(Washington) The American College of Physicians (ACP) today is sending a video to Congressional leaders and others that features internists speaking in their own words (http://www.acponline.org/advocacy/video/sgr.htm) issuing a heartfelt plea for Congress to avert the scheduled Medicare Sustainable Growth Rate (SGR) cut and work toward putting an end to the repeated cycle of cuts. The 3-minute and 25-second video emphasizes how patients, in particular, will be hurt by the scheduled cuts.
The 23 percent physician payment cut is scheduled to take place on Dec. 1. Three times before in 2010, reprieves as brief as one month have staved off cuts before they could take effect with some being provided retroactively. While Congress continues to work toward a further delay of the cuts, lawmakers have yet to agree on a pathway toward repeal of the flawed SGR system once and for all.
In a blog last month (http://advocacyblog.acponline.org/2010/10/breaking-through-legislative-firewall.html), Robert B. Doherty, ACP senior vice president, Governmental Affairs and Public Policy pointed out:
It is especially hard to get your voices heard when it involves a recurring issue, like the Medicare SGR formula, where everything seemingly has been said so many times before.
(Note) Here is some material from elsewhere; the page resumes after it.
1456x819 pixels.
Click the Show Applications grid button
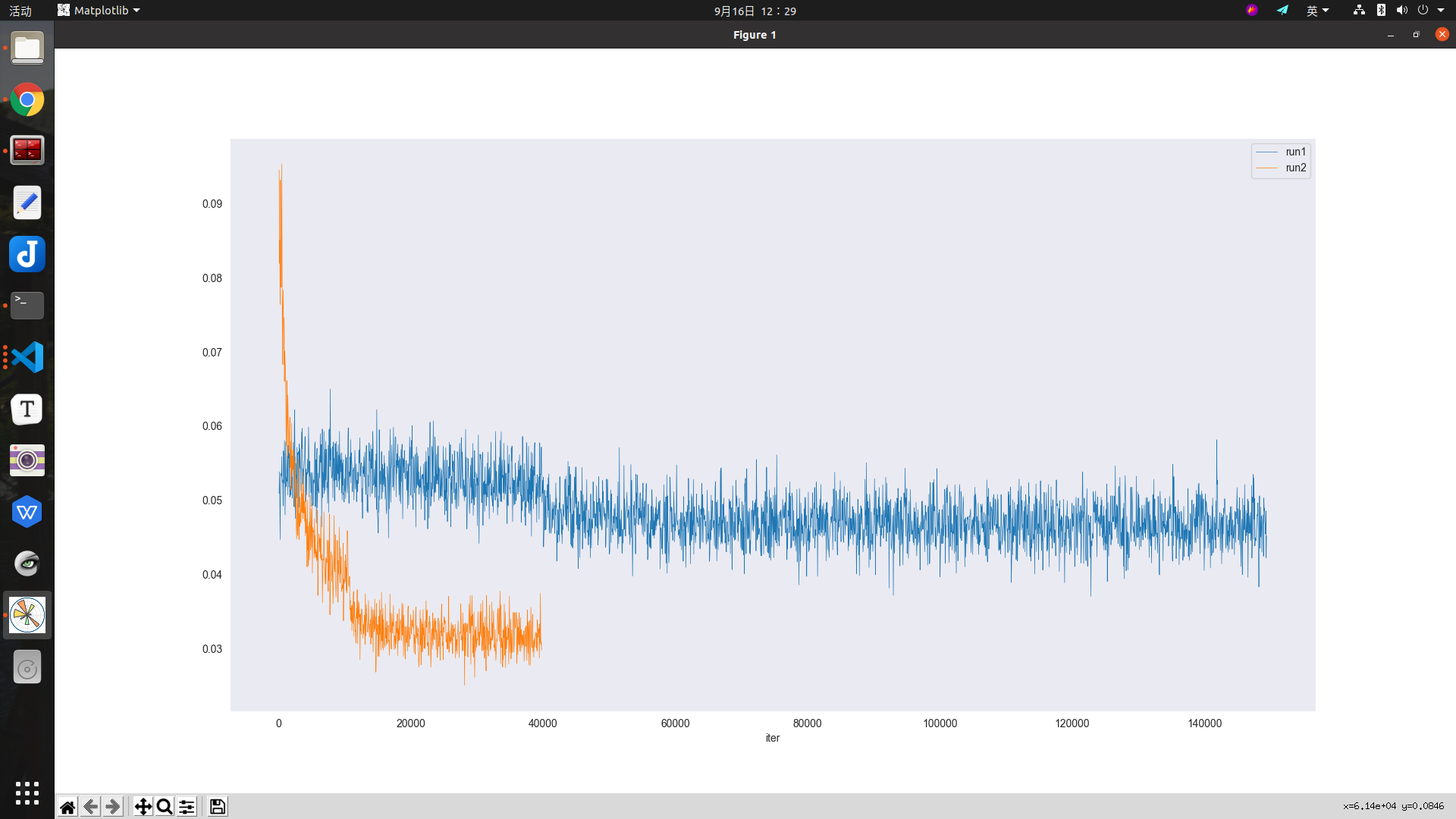coord(27,792)
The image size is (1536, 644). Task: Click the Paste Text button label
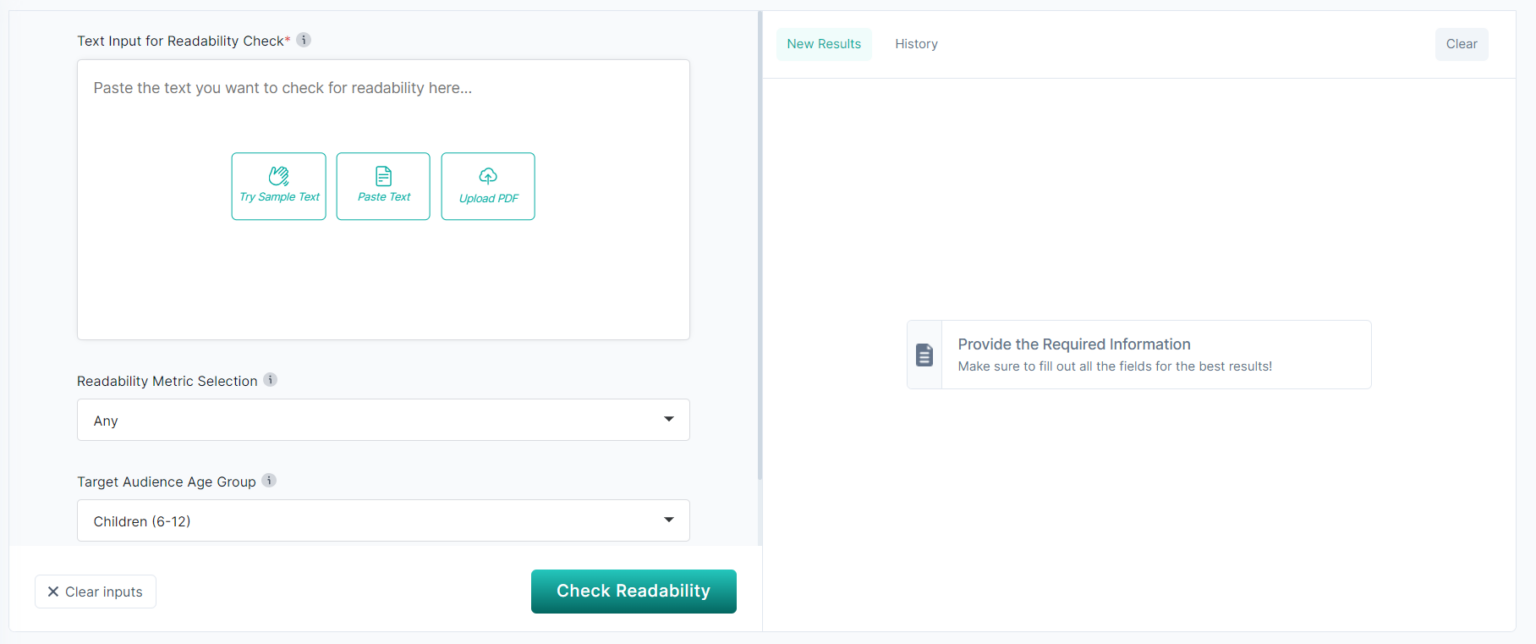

Lawmakers don't expect to hear anything new from constituents, and constituents get tired of sending yet another e-mail or letter, when it seems likely that the result is more of the same.
ACP, Doherty wrote, is trying a new way to break through to Congress. The video combines old-fashioned story-telling, e-mail, and the kind of video link popularized by YouTube.
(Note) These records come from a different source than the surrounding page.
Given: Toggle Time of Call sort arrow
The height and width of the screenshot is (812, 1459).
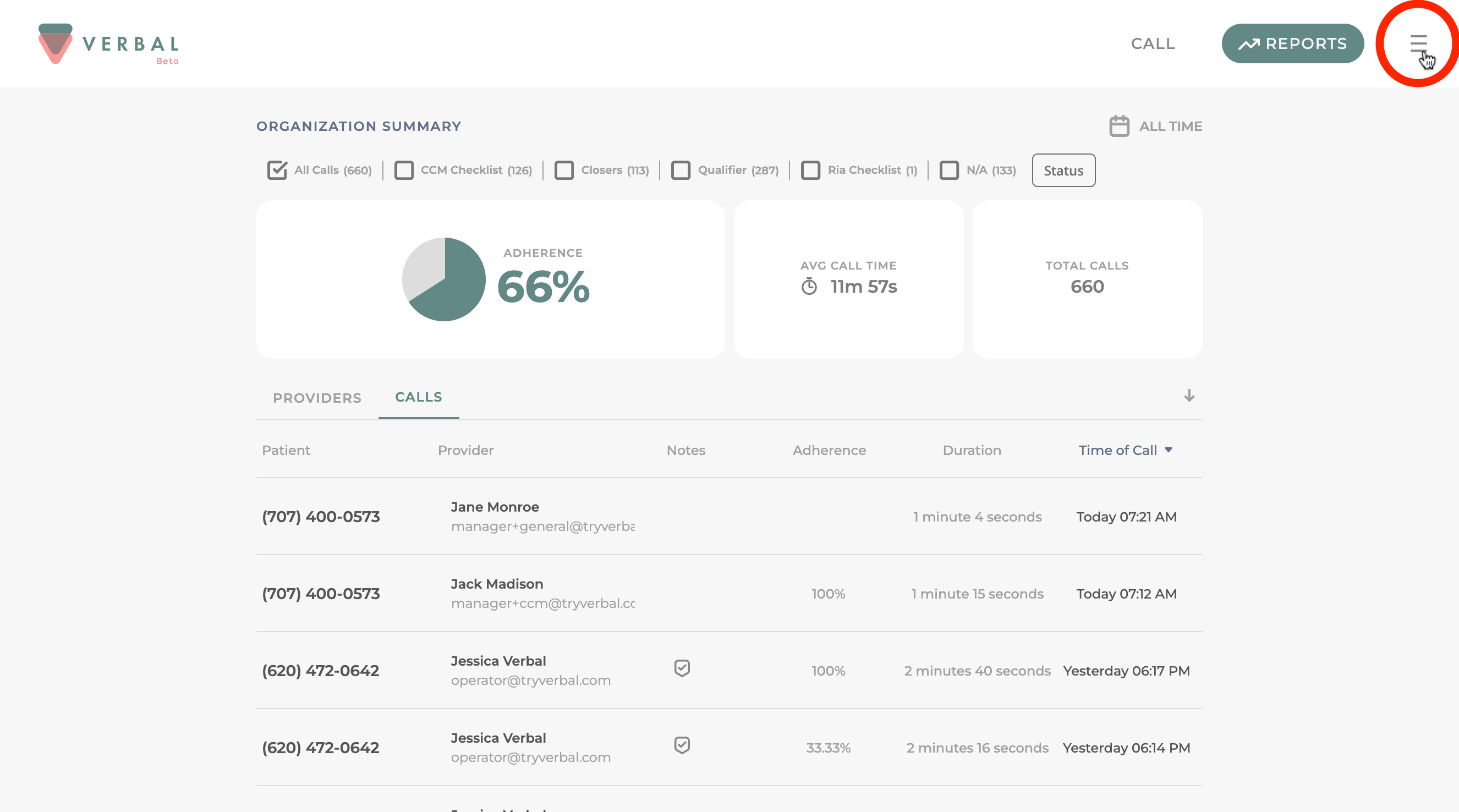Looking at the screenshot, I should [x=1169, y=450].
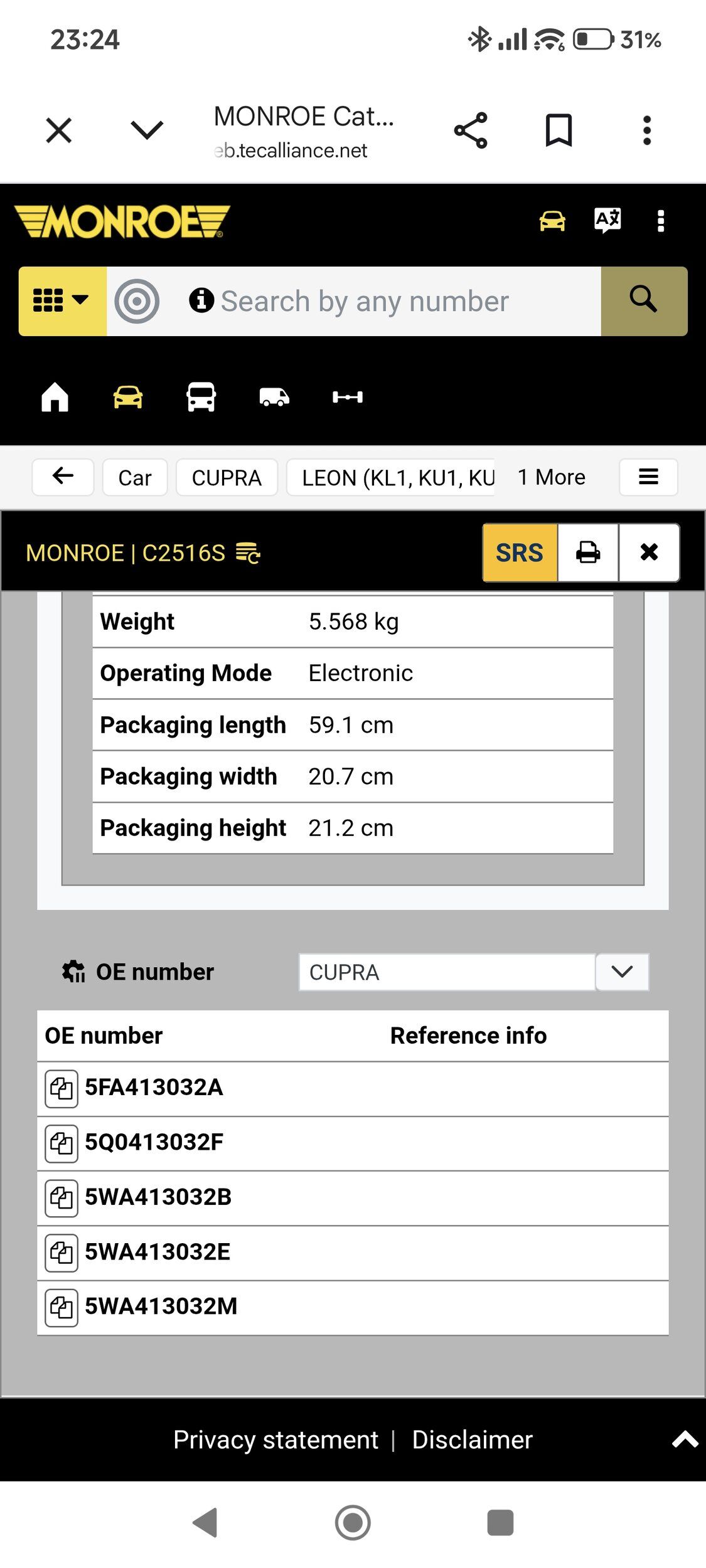Image resolution: width=706 pixels, height=1568 pixels.
Task: Open the Disclaimer link
Action: point(472,1439)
"The video may not be as entertaining as standard YouTube fare," said J. Fred Ralston Jr. MD, FACP, president of ACP, "but I think it makes an extraordinarily heartfelt and effective case on why Congress needs to stop the Medicare SGR cuts."
ACP's state chapter leaders (ACP governors) were asked to record short video messages, that would explain in their own words the impact of the Medicare SGR cuts on their patients, practices, colleagues and communities. The in-house-produced video shows 10 physicians talking about their real-life situations. They are physicians from different parts of the country, many of whom have different specialties and treat different kinds of patients. The physicians, like the patients they treat, are of varying ages and have varying experience in treating chronic conditions.
They all agree that the SGR has a great impact on both their own and their patients' lives.
On Nov. 18, the Senate unanimously approved legislation that would avert the Medicare payment cut scheduled for Dec. 1. House leaders say they anticipate taking up and passing identical legislation this week.
However, the proposed legislation only extends current payment rates for 30 days. It does allow Congress additional time before the end of the year to prevent what would be a 25 percent cut on Jan. 1.
In the late spring of this year, when Congress also "kicked the can down the road" with a temporary fix, Ralston noted that:
"the fact remains that time-and-time again, too many members of Congress from both political parties have refused to support legislation to prevent the cut and provide long-term stability in Medicare.
"They have declined to support legislation to move toward a better and more stable payment system, which could have served as the basis for permanent repeal of the unworkable Sustainable Growth Rate (SGR) formula.
"They have withheld their support even though they knew that the result will be to further undermine physicians' and patients' faith in Medicare
"They withheld their support, even though they knew it would introduce chaos into physician practices. Physicians, once again, are left with trying to keep their doors open for their patients without knowing, from month to month, how much Medicare will reimburse them for their services."
ACP notes on its website that it is dismayed that this all-too-common scenario continues to surface, threatening access to care for beneficiaries and wreaking havoc on physician practices. The College is doing all it can including use of this new video to realize a legislative intervention that is viable for practices and of the longest duration possible under the current challenging legislative environment. ACP continues to urge Congress to enact legislation that provides relief from SGR cuts at least through December 31, 2011, as an essential step to permanent repeal.